US corn and wheat futures climbed 4 percent on Tuesday amid a broad-based rally in commodities led by crude oil as the dollar slipped to a near-two week low on weaker domestic economic data, traders said. Chicago Board of Trade grain markets were overdue for a short-covering rebound after falling to multi-month lows on Monday, traders said.
CBOT soyabeans also were strong, hitting a three-week high after sliding the past five days, on technical buying and USDA's attache outlook for the Brazilian soyabean crop to be shrinking due to drought. "It's more of a 'risk-on' environment in the commodities, thanks to the weaker dollar," said Mike Zuzolo of Global Commodity Analytics. The dollar fell after data on Tuesday showing new orders of US factory goods fell sharply in December dented confidence the Federal Reserve will hike interest rates by June.
Corn saw its biggest move in a year, with March corn closing up 16 cents, or 4.3 percent, at $3.85-3/4 a bushel. Commodity funds were featured net buying an estimated 25,000 contracts on Tuesday. March wheat ended 21 cents up, or 4.3 percent, at $5.13-3/4 while March soyabeans closed 27-1/2 cents higher, up 2.9 percent at $9.87, after nearly breaking through $10, hitting a high of $9.99. Brent crude oil futures rose nearly 6 percent, closing up $3.16 at $57.91 a barrel.
"When you have a slow, grinding low market, you will get these pops in volatility.

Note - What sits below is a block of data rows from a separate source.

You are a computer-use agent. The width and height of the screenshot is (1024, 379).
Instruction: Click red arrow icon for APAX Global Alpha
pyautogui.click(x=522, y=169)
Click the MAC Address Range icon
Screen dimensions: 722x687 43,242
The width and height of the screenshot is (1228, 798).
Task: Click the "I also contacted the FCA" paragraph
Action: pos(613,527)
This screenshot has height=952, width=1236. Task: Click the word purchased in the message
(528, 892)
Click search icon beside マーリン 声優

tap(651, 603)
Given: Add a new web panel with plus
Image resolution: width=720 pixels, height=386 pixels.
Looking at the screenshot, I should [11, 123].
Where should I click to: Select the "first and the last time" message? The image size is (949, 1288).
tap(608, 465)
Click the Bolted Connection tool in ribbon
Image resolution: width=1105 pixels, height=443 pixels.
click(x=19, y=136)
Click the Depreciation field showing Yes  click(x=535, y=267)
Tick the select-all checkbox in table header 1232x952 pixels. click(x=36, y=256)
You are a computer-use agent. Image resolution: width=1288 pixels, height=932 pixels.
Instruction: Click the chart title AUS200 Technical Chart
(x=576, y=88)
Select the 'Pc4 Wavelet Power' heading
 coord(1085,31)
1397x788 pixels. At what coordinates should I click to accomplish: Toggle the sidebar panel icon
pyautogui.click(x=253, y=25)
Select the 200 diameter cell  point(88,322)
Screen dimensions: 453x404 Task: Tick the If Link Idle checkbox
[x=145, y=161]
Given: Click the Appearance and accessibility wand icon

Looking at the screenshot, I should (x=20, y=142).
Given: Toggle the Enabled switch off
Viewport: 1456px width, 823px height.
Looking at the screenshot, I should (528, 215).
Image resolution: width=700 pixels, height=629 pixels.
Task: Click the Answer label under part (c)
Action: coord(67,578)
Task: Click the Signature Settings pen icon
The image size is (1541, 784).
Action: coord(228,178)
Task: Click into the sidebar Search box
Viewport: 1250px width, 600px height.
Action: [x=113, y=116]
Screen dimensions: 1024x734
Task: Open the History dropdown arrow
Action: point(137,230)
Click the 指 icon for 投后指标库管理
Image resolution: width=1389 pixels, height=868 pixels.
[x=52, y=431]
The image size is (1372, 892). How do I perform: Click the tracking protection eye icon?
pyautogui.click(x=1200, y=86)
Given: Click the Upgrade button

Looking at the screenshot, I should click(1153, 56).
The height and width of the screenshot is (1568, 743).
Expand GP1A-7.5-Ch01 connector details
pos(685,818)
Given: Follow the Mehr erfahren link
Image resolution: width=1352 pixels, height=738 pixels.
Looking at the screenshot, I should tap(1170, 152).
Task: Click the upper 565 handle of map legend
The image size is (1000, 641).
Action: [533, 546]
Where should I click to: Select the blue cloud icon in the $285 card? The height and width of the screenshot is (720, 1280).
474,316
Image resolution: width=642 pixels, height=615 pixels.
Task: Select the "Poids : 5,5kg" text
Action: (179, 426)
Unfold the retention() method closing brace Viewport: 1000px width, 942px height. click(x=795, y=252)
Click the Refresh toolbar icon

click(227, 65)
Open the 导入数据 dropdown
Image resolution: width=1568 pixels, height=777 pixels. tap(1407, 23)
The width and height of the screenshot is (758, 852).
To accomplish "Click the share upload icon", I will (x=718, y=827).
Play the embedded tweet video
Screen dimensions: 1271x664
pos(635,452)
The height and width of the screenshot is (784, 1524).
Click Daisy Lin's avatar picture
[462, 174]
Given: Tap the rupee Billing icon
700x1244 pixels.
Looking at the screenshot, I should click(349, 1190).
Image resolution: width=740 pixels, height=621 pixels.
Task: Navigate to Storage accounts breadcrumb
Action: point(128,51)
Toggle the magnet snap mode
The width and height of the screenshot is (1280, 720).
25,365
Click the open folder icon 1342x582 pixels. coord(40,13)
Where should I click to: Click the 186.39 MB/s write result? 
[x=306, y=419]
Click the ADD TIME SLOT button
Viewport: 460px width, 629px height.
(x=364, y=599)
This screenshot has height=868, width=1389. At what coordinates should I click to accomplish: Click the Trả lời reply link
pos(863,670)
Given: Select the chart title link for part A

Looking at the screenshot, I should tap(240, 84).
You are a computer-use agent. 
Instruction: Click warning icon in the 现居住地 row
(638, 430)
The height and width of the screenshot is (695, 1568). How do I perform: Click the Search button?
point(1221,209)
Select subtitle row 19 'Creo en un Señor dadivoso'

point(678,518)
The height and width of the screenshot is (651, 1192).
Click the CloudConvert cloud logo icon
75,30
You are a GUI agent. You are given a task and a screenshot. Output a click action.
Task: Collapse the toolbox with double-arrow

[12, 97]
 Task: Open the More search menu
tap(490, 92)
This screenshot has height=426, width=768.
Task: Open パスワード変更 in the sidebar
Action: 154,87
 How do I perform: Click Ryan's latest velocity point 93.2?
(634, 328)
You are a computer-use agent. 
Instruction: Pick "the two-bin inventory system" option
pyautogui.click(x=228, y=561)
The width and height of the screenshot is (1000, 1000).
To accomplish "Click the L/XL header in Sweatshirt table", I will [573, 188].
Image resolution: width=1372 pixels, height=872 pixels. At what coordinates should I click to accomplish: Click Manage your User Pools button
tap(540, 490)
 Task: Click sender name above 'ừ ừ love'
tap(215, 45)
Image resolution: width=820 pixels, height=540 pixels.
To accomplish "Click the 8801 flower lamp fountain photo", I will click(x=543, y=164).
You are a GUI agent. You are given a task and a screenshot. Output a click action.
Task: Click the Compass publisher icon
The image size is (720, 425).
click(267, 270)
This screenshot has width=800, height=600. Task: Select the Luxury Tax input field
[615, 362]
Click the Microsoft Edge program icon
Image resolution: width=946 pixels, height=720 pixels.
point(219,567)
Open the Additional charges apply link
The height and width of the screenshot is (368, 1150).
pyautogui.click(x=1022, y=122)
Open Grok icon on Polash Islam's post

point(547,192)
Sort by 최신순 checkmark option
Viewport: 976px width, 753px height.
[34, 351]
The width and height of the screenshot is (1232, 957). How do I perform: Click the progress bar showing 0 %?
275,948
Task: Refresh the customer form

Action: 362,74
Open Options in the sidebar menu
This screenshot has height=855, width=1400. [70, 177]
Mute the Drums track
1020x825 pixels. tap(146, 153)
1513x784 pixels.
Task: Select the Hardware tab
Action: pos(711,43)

I don't have a great deal of confidence that we will be able to sustain it," said Shawn McCambridge, a grains analyst with Jefferies Bache in Chicago. But with wheat trading near four-month lows this week, exporters have seen a pick-up in demand. Egypt's GASC on Tuesday bought 300,000 tonnes of Romanian and French wheat for shipment during first-half March. Saudi Arabia purchased 690,000 tonnes of hard wheat via a tender on Monday. Iraq is seeking a minimum of 50,000 tonnes of wheat.